** Given request **
Render every line in the rows below as a Markdown table with the columns Number and Line, leaving out blank lines.

** Collection entries **
────────────────────────────────────────
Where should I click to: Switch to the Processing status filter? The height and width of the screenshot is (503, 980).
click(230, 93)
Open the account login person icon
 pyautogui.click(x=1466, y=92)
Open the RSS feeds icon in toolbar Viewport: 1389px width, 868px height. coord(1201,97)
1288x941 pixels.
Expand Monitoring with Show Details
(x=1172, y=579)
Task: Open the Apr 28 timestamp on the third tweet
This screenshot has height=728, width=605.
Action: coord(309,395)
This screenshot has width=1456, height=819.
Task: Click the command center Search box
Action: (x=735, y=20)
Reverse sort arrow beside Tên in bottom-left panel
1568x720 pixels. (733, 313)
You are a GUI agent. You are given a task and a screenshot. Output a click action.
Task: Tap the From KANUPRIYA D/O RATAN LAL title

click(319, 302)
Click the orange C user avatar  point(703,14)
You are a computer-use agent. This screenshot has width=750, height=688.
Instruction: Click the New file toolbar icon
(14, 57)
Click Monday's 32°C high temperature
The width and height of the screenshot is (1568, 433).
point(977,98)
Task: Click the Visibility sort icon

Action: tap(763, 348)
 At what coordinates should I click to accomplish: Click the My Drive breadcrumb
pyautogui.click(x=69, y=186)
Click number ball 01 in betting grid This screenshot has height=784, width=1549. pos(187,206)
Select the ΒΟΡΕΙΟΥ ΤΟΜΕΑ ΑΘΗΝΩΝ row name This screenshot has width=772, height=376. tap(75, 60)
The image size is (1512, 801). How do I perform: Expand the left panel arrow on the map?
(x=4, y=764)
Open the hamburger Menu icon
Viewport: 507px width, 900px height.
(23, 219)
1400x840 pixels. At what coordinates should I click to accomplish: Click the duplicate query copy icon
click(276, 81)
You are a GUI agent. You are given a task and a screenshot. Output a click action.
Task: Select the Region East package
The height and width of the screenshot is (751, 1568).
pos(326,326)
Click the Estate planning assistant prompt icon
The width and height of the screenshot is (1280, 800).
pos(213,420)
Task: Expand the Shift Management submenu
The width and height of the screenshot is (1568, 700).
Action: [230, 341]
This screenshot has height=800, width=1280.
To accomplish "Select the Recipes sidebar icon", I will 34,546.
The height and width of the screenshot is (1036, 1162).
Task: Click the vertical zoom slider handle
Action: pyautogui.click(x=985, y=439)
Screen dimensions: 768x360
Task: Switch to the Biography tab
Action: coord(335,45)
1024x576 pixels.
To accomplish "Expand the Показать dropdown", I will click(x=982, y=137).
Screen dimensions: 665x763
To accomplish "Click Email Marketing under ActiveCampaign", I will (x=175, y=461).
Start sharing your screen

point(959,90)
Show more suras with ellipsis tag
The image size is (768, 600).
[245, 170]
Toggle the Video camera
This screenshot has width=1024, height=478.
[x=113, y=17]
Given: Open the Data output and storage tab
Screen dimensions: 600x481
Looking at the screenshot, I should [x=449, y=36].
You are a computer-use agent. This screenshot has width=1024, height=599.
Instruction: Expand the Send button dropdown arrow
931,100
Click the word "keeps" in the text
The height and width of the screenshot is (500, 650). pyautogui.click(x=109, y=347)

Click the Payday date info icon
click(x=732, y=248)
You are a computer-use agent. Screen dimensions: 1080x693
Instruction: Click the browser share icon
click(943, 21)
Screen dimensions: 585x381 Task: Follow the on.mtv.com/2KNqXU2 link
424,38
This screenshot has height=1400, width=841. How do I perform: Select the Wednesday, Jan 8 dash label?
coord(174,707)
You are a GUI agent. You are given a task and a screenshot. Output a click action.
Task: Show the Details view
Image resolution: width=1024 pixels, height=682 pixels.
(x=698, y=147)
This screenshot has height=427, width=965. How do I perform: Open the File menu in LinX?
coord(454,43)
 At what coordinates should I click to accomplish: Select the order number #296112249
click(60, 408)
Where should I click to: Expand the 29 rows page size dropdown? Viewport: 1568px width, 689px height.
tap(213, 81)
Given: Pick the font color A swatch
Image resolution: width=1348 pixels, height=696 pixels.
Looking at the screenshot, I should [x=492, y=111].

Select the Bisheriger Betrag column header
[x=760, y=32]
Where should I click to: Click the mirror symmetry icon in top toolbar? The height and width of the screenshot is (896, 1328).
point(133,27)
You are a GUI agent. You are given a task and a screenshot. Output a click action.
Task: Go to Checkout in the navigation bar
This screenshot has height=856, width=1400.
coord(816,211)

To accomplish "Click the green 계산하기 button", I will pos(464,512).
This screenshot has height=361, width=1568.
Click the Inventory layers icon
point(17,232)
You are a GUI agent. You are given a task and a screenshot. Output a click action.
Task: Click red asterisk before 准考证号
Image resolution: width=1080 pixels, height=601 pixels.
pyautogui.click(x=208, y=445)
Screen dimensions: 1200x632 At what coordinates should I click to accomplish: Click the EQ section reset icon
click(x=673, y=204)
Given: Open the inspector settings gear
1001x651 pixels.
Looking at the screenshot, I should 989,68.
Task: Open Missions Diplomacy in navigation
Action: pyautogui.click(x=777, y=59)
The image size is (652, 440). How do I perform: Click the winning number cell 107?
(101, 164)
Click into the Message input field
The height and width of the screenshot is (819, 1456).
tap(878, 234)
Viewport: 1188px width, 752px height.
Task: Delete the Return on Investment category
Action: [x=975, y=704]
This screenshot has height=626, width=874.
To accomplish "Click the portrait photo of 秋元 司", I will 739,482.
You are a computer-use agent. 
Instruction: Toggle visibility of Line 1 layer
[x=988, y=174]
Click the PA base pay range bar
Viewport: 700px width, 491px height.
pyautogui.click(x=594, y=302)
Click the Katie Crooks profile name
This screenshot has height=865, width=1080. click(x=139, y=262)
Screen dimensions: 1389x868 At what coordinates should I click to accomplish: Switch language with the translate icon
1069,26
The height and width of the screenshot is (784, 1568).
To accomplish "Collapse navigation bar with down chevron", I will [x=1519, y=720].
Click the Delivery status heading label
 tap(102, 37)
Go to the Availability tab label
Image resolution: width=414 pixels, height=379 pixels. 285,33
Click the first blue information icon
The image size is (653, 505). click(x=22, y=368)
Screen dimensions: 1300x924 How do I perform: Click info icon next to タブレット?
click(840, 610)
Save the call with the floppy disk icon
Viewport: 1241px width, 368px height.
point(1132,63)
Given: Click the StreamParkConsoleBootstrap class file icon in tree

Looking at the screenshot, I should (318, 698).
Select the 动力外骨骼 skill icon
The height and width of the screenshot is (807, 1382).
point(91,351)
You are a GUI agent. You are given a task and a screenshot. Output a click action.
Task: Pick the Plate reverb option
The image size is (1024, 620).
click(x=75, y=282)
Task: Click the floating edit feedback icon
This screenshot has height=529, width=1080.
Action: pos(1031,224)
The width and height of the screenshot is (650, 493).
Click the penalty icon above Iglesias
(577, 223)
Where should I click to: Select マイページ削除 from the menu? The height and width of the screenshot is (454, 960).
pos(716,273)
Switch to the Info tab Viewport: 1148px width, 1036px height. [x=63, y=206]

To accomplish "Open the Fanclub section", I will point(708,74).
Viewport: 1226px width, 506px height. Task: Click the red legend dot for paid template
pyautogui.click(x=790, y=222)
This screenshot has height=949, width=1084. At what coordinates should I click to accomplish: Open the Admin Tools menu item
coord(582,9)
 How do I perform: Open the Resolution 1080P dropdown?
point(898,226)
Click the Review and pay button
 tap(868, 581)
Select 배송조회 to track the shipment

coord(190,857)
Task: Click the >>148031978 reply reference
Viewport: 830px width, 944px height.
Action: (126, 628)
────────────────────────────────────────
** Solution for this problem **
| Number | Line |
|---|---|
| 1 | Where should I click to: Switch to the Processing status filter? The height and width of the screenshot is (503, 980). |
| 2 | click(230, 93) |
| 3 | Open the account login person icon |
| 4 |  pyautogui.click(x=1466, y=92) |
| 5 | Open the RSS feeds icon in toolbar Viewport: 1389px width, 868px height. coord(1201,97) |
| 6 | 1288x941 pixels. |
| 7 | Expand Monitoring with Show Details |
| 8 | (x=1172, y=579) |
| 9 | Task: Open the Apr 28 timestamp on the third tweet |
| 10 | This screenshot has height=728, width=605. |
| 11 | Action: coord(309,395) |
| 12 | This screenshot has width=1456, height=819. |
| 13 | Task: Click the command center Search box |
| 14 | Action: (x=735, y=20) |
| 15 | Reverse sort arrow beside Tên in bottom-left panel |
| 16 | 1568x720 pixels. (733, 313) |
| 17 | You are a GUI agent. You are given a task and a screenshot. Output a click action. |
| 18 | Task: Tap the From KANUPRIYA D/O RATAN LAL title |
| 19 | click(319, 302) |
| 20 | Click the orange C user avatar  point(703,14) |
| 21 | You are a computer-use agent. This screenshot has width=750, height=688. |
| 22 | Instruction: Click the New file toolbar icon |
| 23 | (14, 57) |
| 24 | Click Monday's 32°C high temperature |
| 25 | The width and height of the screenshot is (1568, 433). |
| 26 | point(977,98) |
| 27 | Task: Click the Visibility sort icon |
| 28 | Action: tap(763, 348) |
| 29 |  At what coordinates should I click to accomplish: Click the My Drive breadcrumb |
| 30 | pyautogui.click(x=69, y=186) |
| 31 | Click number ball 01 in betting grid This screenshot has height=784, width=1549. pos(187,206) |
| 32 | Select the ΒΟΡΕΙΟΥ ΤΟΜΕΑ ΑΘΗΝΩΝ row name This screenshot has width=772, height=376. tap(75, 60) |
| 33 | The image size is (1512, 801). How do I perform: Expand the left panel arrow on the map? |
| 34 | (x=4, y=764) |
| 35 | Open the hamburger Menu icon |
| 36 | Viewport: 507px width, 900px height. |
| 37 | (23, 219) |
| 38 | 1400x840 pixels. At what coordinates should I click to accomplish: Click the duplicate query copy icon |
| 39 | click(276, 81) |
| 40 | You are a GUI agent. You are given a task and a screenshot. Output a click action. |
| 41 | Task: Select the Region East package |
| 42 | The height and width of the screenshot is (751, 1568). |
| 43 | pos(326,326) |
| 44 | Click the Estate planning assistant prompt icon |
| 45 | The width and height of the screenshot is (1280, 800). |
| 46 | pos(213,420) |
| 47 | Task: Expand the Shift Management submenu |
| 48 | The width and height of the screenshot is (1568, 700). |
| 49 | Action: [230, 341] |
| 50 | This screenshot has height=800, width=1280. |
| 51 | To accomplish "Select the Recipes sidebar icon", I will 34,546. |
| 52 | The height and width of the screenshot is (1036, 1162). |
| 53 | Task: Click the vertical zoom slider handle |
| 54 | Action: pyautogui.click(x=985, y=439) |
| 55 | Screen dimensions: 768x360 |
| 56 | Task: Switch to the Biography tab |
| 57 | Action: coord(335,45) |
| 58 | 1024x576 pixels. |
| 59 | To accomplish "Expand the Показать dropdown", I will click(x=982, y=137). |
| 60 | Screen dimensions: 665x763 |
| 61 | To accomplish "Click Email Marketing under ActiveCampaign", I will (x=175, y=461). |
| 62 | Start sharing your screen |
| 63 | point(959,90) |
| 64 | Show more suras with ellipsis tag |
| 65 | The image size is (768, 600). |
| 66 | [245, 170] |
| 67 | Toggle the Video camera |
| 68 | This screenshot has width=1024, height=478. |
| 69 | [x=113, y=17] |
| 70 | Given: Open the Data output and storage tab |
| 71 | Screen dimensions: 600x481 |
| 72 | Looking at the screenshot, I should [x=449, y=36]. |
| 73 | You are a computer-use agent. This screenshot has width=1024, height=599. |
| 74 | Instruction: Expand the Send button dropdown arrow |
| 75 | 931,100 |
| 76 | Click the word "keeps" in the text |
| 77 | The height and width of the screenshot is (500, 650). pyautogui.click(x=109, y=347) |
| 78 | Click the Payday date info icon |
| 79 | click(x=732, y=248) |
| 80 | You are a computer-use agent. Screen dimensions: 1080x693 |
| 81 | Instruction: Click the browser share icon |
| 82 | click(943, 21) |
| 83 | Screen dimensions: 585x381 Task: Follow the on.mtv.com/2KNqXU2 link |
| 84 | 424,38 |
| 85 | This screenshot has height=1400, width=841. How do I perform: Select the Wednesday, Jan 8 dash label? |
| 86 | coord(174,707) |
| 87 | You are a GUI agent. You are given a task and a screenshot. Output a click action. |
| 88 | Task: Show the Details view |
| 89 | Image resolution: width=1024 pixels, height=682 pixels. |
| 90 | (x=698, y=147) |
| 91 | This screenshot has height=427, width=965. How do I perform: Open the File menu in LinX? |
| 92 | coord(454,43) |
| 93 |  At what coordinates should I click to accomplish: Select the order number #296112249 |
| 94 | click(60, 408) |
| 95 | Where should I click to: Expand the 29 rows page size dropdown? Viewport: 1568px width, 689px height. |
| 96 | tap(213, 81) |
| 97 | Given: Pick the font color A swatch |
| 98 | Image resolution: width=1348 pixels, height=696 pixels. |
| 99 | Looking at the screenshot, I should [x=492, y=111]. |
| 100 | Select the Bisheriger Betrag column header |
| 101 | [x=760, y=32] |
| 102 | Where should I click to: Click the mirror symmetry icon in top toolbar? The height and width of the screenshot is (896, 1328). |
| 103 | point(133,27) |
| 104 | You are a GUI agent. You are given a task and a screenshot. Output a click action. |
| 105 | Task: Go to Checkout in the navigation bar |
| 106 | This screenshot has height=856, width=1400. |
| 107 | coord(816,211) |
| 108 | To accomplish "Click the green 계산하기 button", I will pos(464,512). |
| 109 | This screenshot has height=361, width=1568. |
| 110 | Click the Inventory layers icon |
| 111 | point(17,232) |
| 112 | You are a GUI agent. You are given a task and a screenshot. Output a click action. |
| 113 | Task: Click red asterisk before 准考证号 |
| 114 | Image resolution: width=1080 pixels, height=601 pixels. |
| 115 | pyautogui.click(x=208, y=445) |
| 116 | Screen dimensions: 1200x632 At what coordinates should I click to accomplish: Click the EQ section reset icon |
| 117 | click(x=673, y=204) |
| 118 | Given: Open the inspector settings gear |
| 119 | 1001x651 pixels. |
| 120 | Looking at the screenshot, I should 989,68. |
| 121 | Task: Open Missions Diplomacy in navigation |
| 122 | Action: pyautogui.click(x=777, y=59) |
| 123 | The image size is (652, 440). How do I perform: Click the winning number cell 107? |
| 124 | (101, 164) |
| 125 | Click into the Message input field |
| 126 | The height and width of the screenshot is (819, 1456). |
| 127 | tap(878, 234) |
| 128 | Viewport: 1188px width, 752px height. |
| 129 | Task: Delete the Return on Investment category |
| 130 | Action: [x=975, y=704] |
| 131 | This screenshot has height=626, width=874. |
| 132 | To accomplish "Click the portrait photo of 秋元 司", I will 739,482. |
| 133 | You are a computer-use agent.  |
| 134 | Instruction: Toggle visibility of Line 1 layer |
| 135 | [x=988, y=174] |
| 136 | Click the PA base pay range bar |
| 137 | Viewport: 700px width, 491px height. |
| 138 | pyautogui.click(x=594, y=302) |
| 139 | Click the Katie Crooks profile name |
| 140 | This screenshot has height=865, width=1080. click(x=139, y=262) |
| 141 | Screen dimensions: 1389x868 At what coordinates should I click to accomplish: Switch language with the translate icon |
| 142 | 1069,26 |
| 143 | The height and width of the screenshot is (784, 1568). |
| 144 | To accomplish "Collapse navigation bar with down chevron", I will [x=1519, y=720]. |
| 145 | Click the Delivery status heading label |
| 146 |  tap(102, 37) |
| 147 | Go to the Availability tab label |
| 148 | Image resolution: width=414 pixels, height=379 pixels. 285,33 |
| 149 | Click the first blue information icon |
| 150 | The image size is (653, 505). click(x=22, y=368) |
| 151 | Screen dimensions: 1300x924 How do I perform: Click info icon next to タブレット? |
| 152 | click(840, 610) |
| 153 | Save the call with the floppy disk icon |
| 154 | Viewport: 1241px width, 368px height. |
| 155 | point(1132,63) |
| 156 | Given: Click the StreamParkConsoleBootstrap class file icon in tree |
| 157 | Looking at the screenshot, I should (318, 698). |
| 158 | Select the 动力外骨骼 skill icon |
| 159 | The height and width of the screenshot is (807, 1382). |
| 160 | point(91,351) |
| 161 | You are a GUI agent. You are given a task and a screenshot. Output a click action. |
| 162 | Task: Pick the Plate reverb option |
| 163 | The image size is (1024, 620). |
| 164 | click(x=75, y=282) |
| 165 | Task: Click the floating edit feedback icon |
| 166 | This screenshot has height=529, width=1080. |
| 167 | Action: pos(1031,224) |
| 168 | The width and height of the screenshot is (650, 493). |
| 169 | Click the penalty icon above Iglesias |
| 170 | (577, 223) |
| 171 | Where should I click to: Select マイページ削除 from the menu? The height and width of the screenshot is (454, 960). |
| 172 | pos(716,273) |
| 173 | Switch to the Info tab Viewport: 1148px width, 1036px height. [x=63, y=206] |
| 174 | To accomplish "Open the Fanclub section", I will point(708,74). |
| 175 | Viewport: 1226px width, 506px height. Task: Click the red legend dot for paid template |
| 176 | pyautogui.click(x=790, y=222) |
| 177 | This screenshot has height=949, width=1084. At what coordinates should I click to accomplish: Open the Admin Tools menu item |
| 178 | coord(582,9) |
| 179 |  How do I perform: Open the Resolution 1080P dropdown? |
| 180 | point(898,226) |
| 181 | Click the Review and pay button |
| 182 |  tap(868, 581) |
| 183 | Select 배송조회 to track the shipment |
| 184 | coord(190,857) |
| 185 | Task: Click the >>148031978 reply reference |
| 186 | Viewport: 830px width, 944px height. |
| 187 | Action: (126, 628) |